Prologue
Massimo
17 years ago
“Earth to earth, ashes to ashes, dust to dust…” Father De Lucca mutters before he pauses for a moment.
I gaze at him standing at the head of my mother’s grave. The solemn expression on his face deepens, and the pinch in his brows tells me he feels our loss too.
I remember him telling me stories about my mother when she was little. He was the priest who married my parents. I doubt he thought this day would come.
No one did. Not this soon, or so sudden.
Father De Lucca pulls in a breath, looks around the gathering of mourners, and continues. “In sure and certain hope of the resurrection to eternal life through our Lord Jesus Christ, who is able to subdue all things. God has received one of his angels today… I commit Sariah Abriella D’Agostino’s body back to the earth from whence she came, and I wish for a blessing on her beautiful, kind soul.”
I stare and note how my father looks at him on those final words. I wonder if Father De Lucca found it strange too. That my mother would kill herself.
Pa is standing paces away from him. A tear runs down his cheek as a light sparks in his eyes, probably from the kindness in the blessing.
The light fades a moment later, and he returns to being the broken man. I’m twelve years old, but I know what broken looks like. It’s how I feel.
Up until now, I’ve never seen Pa cry. Never. Not even years ago when we lost everything and were thrown into the streets with nothing but the clothes on our backs.
My grandfather gives my shoulder a gentle squeeze. When I glance up at him, he gives me a reassuring look. The type that everybody else has given since this all happened.
Grandfather has one hand on me and the other on Dominic, my youngest brother. My other two brothers, Andreas and Tristan, stand at his other side.
Dominic hasn’t stopped crying, not once since we told him Ma wouldn’t be coming home. He’s only eight years old. I hate that he has to go through this. We all teased him for being the baby and clinging to Ma. But then, we all clung to her in some way.
The only other funeral I’ve been to was my Abuelita’s. But at six years old, I was too young to understand death. Back then, I didn’t feel the way I do now. Like the collision of numbness and anger inside me will rip me apart.
Maybe I feel like that because it was me who found Ma in the river.
I was the first person to see her dead.
I was the first person to confirm our worst fears after she’d gone missing.
I was the first person to know that the last time we saw each other was goodbye forever.
We all looked for her for three days.
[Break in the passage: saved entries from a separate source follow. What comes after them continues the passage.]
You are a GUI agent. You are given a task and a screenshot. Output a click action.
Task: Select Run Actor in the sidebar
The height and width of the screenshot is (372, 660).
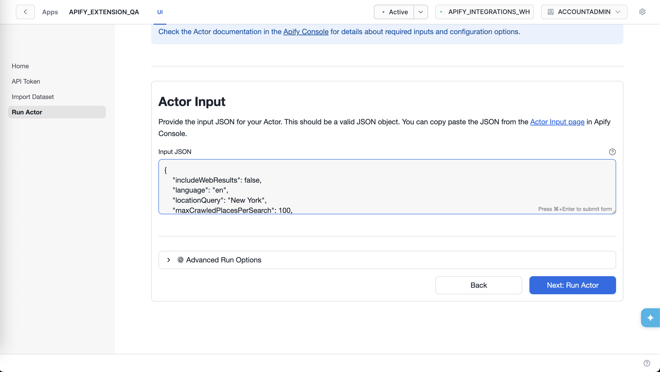(x=27, y=112)
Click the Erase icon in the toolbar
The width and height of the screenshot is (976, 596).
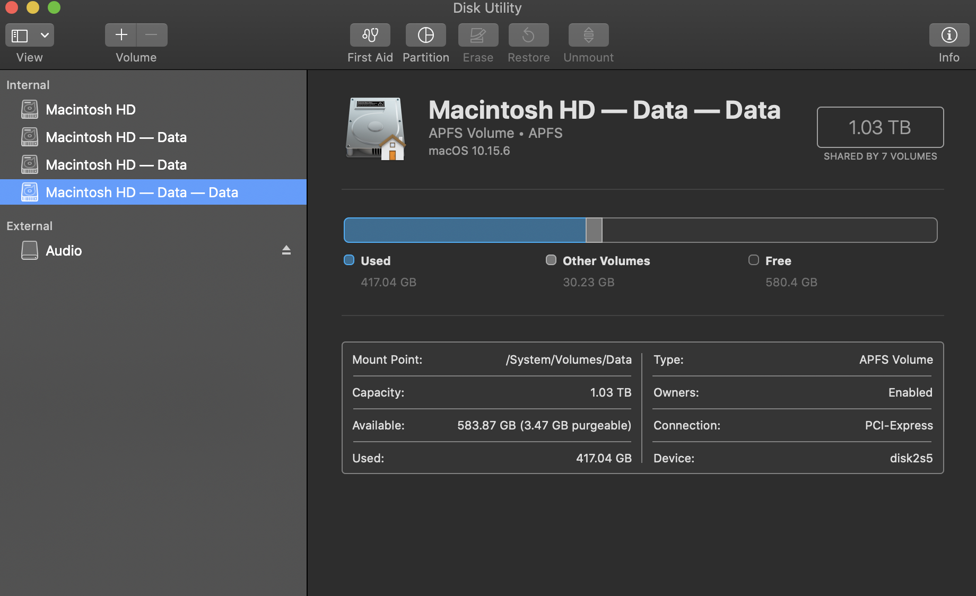coord(477,35)
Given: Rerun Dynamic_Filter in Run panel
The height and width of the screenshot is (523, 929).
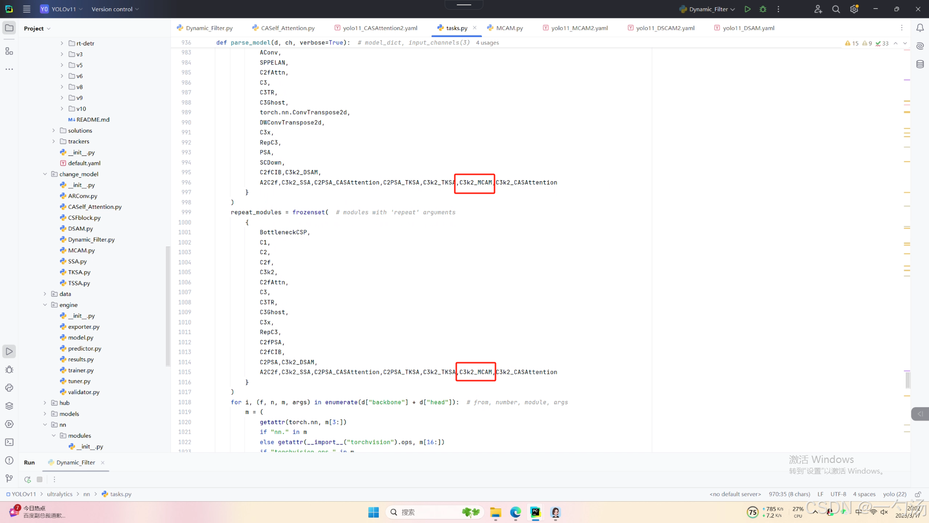Looking at the screenshot, I should click(x=28, y=479).
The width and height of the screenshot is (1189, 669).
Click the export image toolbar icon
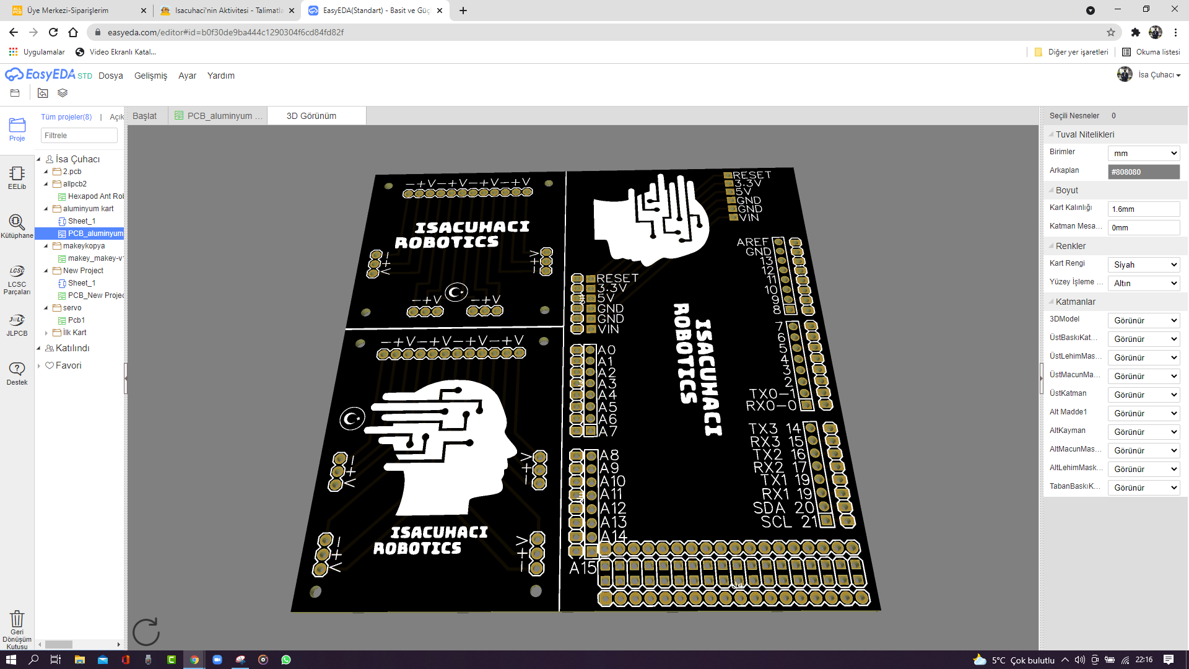pyautogui.click(x=42, y=93)
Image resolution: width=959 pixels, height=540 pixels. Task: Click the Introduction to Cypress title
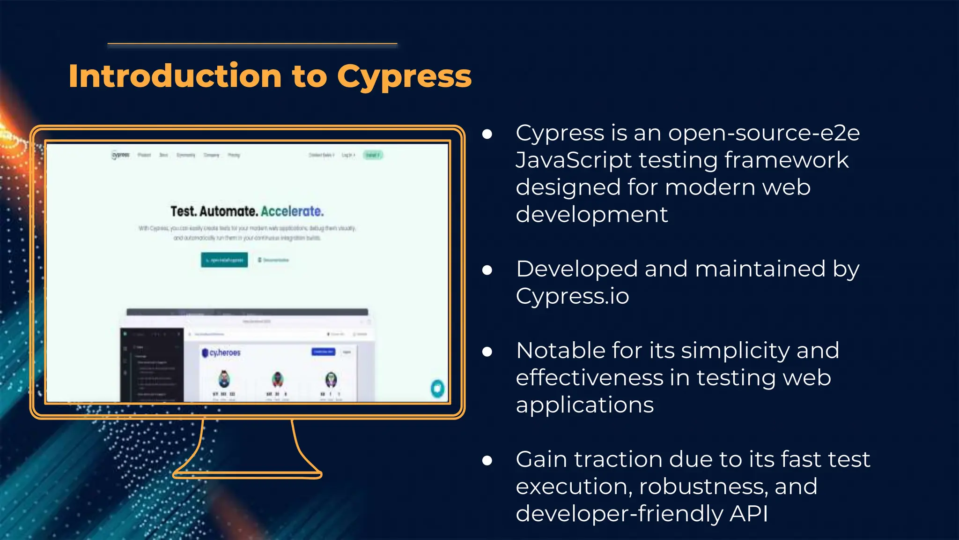[270, 76]
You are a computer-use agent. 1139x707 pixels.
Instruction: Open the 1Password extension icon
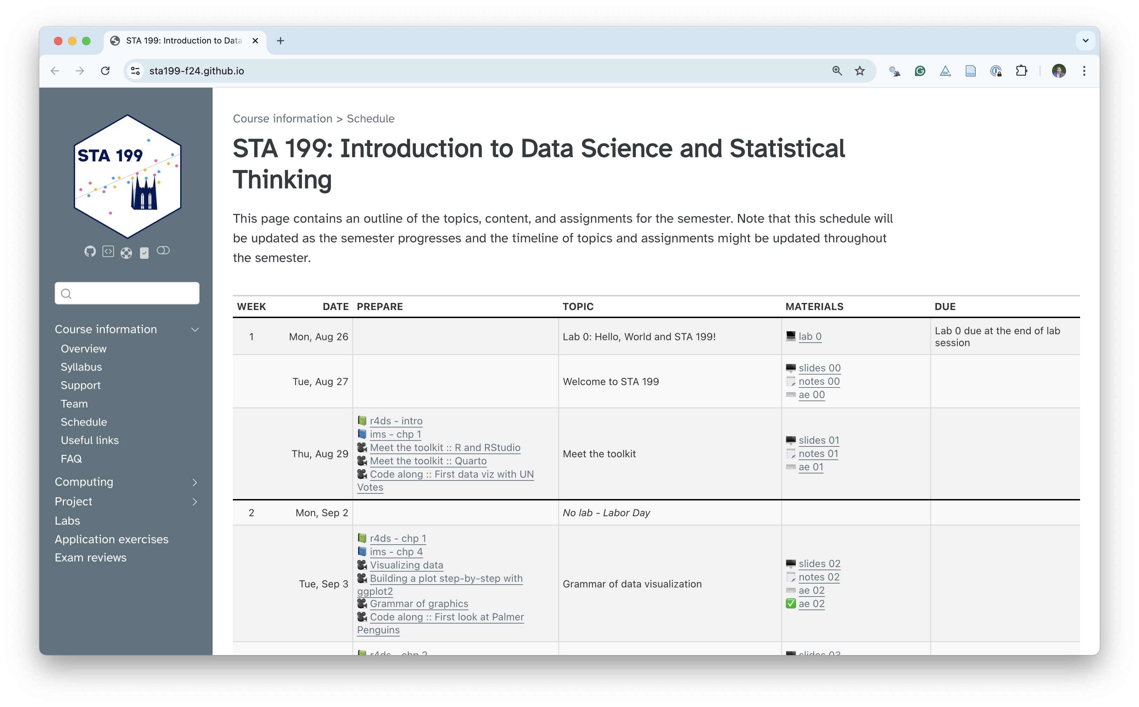[x=996, y=71]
It was while I was walking by the riverbank at Stormy Creek that I saw her, just drifting there in the water amongst the Cattail reeds. Her eyes still open, glassy. Her skin pale. Lips… blue. Her body rocking gently from side to side in the water. I’ll never forget the way she looked. Like a lifeless doll with her white blonde hair flowing out around her, her dainty features still looking so perfect. But lifeless. No more.
Inside I’m still screaming.
They said she must have jumped off the cliff. That’s what I heard the grownups saying.
Suicide…
Ma killed herself.
It doesn’t feel real.
It doesn’t feel right.
I’m pulled from my thoughts when Father De Lucca nods his head and Pa takes a handful of the dirt to throw down into the grave. When he finishes scattering the dust, he gets down on one knee and holds out the single red rose he’s been carrying since we got here. We all have one.
“Ti amo, amore mio. I will love you forever and ever,” he says. My parents always declared their love for each other. Always.